Le doute est ce qui est mis en œuvre quand l'objet de la recherche, bien qu'évident, n'est cependant pas reconnu. Par exemple, bien que le moine du kôan se réfère à un chien, ce n'est pas le chien qu'il voit, mais une représentation de celui-ci qui est vide de nature propre (puisqu'il n'est qu'une construction d'objets/phénomènes en interdépendance). Pourtant, le chien tel qu'il est, avant sa naissance dans le mental, est bien là, devant lui, sous ses yeux (sinon, il ne pourrait pas s'y référer). Pour voir le chien tel qu'il est sans ses représentations mentales, il lui faut passer la barrière du 無 de Joshu. Dans la pratique, on oublie le chien. Le pratiquant doit considérer son corps et sa respiration du point de vue du 無 de Joshu. Le 無 doit donc être au centre de l'attention et non pas à l'extérieur – comme le serait un objet – de l'attention. On ne se concentre pas sur 無 ; c'est 無 qui se concentre sur lui-même. 無 est placé dans le hara qui est considéré comme le centre du corps et donc de l'attention. La tête, les épaules, les bras et le dos "tombent" dans le hara. Il n'est pas nécessaire de visualiser l'idéogramme. Celui-ci est un houat'ou. Il porte le doute et le soulève. Le corps doit se transformer en une "masse de doute". Le pratiquant doit se transformer en une masse de doute. 

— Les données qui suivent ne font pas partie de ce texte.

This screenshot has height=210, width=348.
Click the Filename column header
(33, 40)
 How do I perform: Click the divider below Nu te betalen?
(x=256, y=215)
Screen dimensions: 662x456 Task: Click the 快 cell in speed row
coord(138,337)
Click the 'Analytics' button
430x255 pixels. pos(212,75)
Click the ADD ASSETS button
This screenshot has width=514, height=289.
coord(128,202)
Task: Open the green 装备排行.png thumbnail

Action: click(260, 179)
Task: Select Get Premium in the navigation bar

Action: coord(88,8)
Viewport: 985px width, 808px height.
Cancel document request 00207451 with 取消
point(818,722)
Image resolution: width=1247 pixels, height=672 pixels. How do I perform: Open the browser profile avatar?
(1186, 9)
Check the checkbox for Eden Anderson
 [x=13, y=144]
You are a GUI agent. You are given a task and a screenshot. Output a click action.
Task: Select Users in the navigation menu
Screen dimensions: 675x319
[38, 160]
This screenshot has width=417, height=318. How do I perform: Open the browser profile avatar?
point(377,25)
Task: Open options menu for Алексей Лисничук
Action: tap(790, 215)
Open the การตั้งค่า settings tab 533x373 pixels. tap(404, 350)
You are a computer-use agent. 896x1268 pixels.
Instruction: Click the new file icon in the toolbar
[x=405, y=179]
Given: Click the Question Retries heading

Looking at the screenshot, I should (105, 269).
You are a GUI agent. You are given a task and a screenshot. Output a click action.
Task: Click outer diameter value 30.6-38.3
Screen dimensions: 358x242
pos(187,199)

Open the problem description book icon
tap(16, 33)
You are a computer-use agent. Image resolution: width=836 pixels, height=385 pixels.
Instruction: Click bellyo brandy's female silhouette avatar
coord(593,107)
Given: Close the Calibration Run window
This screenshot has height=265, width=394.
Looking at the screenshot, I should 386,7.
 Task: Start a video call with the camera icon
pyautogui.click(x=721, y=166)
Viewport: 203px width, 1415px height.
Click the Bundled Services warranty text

Ce doute finira par s'effondrer, comme une maison en flamme. Cet effondrement revient à réaliser le tour de roue complet avec ses huit rayons que sont les huit pas de la Triple Discipline. C'est quand la Compréhension juste est le résultat de la vue réalisée dans la Concentration juste. Il n'y a pas de kenshô sans samadhi (Concentration juste), mais tout samadhi n'est pas kenshô. Kensho revient à traverser le miroir, ce qui suppose bien sûr l'atteindre (en samadhi). Le miroir est comme une "passe sans porte", qui est le nom donné au Mumonkan (無門關 : recueil de kôans dont le 1er est le 無 de Joshu). Quand on en est rendu là – c'est-à-dire, quand on passe ce kôan –, plus rien ne peut nous abuser. Et alors, et alors seulement, nos actions sont justes par essence. 


(1) Très exactement, selon la traduction de Paul Demiéville (Entretiens de Lin tsi - Instruction collective 11-b – Ed. Fayard), le texte dit : "Vénérables, il n'y a pas de paix dans le Triple Monde ; il est comme une maison en feu."

(2) Un huat'ou, littéralement "mot tête", est un mot qui, dans un kôan, renferme à lui seul tout le kôan. Par exemple, dans le kôan "Qui est le maître ?", le huat'ou est "Qui", parce que dès lors que le kôan est compris et intégré dans l'esprit du pratiquant, le Qui – huat'ou – exprime la totalité du questionnement.